Shares of the world’s largest listed palm oil firm Wilmar International (WLIL.SI) rose as much as 2.5% on Tuesday, lifted by expectations it will benefit from higher sugar prices and on hopes that China may remove price limits on edible oils.
At 10:00 a.m., shares of Wilmar were 1.2% higher at $5.72 with over 3.9 million shares changing hands.
At 10:00 a.m., shares of Wilmar were 1.2% higher at $5.72 with over 3.9 million shares changing hands.
“Higher sugar prices are expected to benefit Wilmar in the coming few quarters following its acquisition of Sucrogen,” said a local trader.

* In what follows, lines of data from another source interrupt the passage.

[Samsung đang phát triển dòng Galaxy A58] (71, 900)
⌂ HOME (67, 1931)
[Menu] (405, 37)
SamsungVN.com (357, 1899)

Wilmar bought Sucrogen last year for US$1.5 billion ($1.82 billion). It is the world’s second largest exporter of raw sugar and Australia’s top maker of sugar-based ethanol.
JPMorgan also upgraded Wilmar to overweight from neutral and raised its target price to $6.50 from $5.40.
“Rising sugar prices are a positive for Wilmar, as there is a profit-sharing mechanism between Sucrogen and the Australian cane grower, which allows Wilmar to enjoy one third of the profits,” said Credit Suisse in a report.
Sugar prices have risen about 40% since a year ago, the brokerage noted.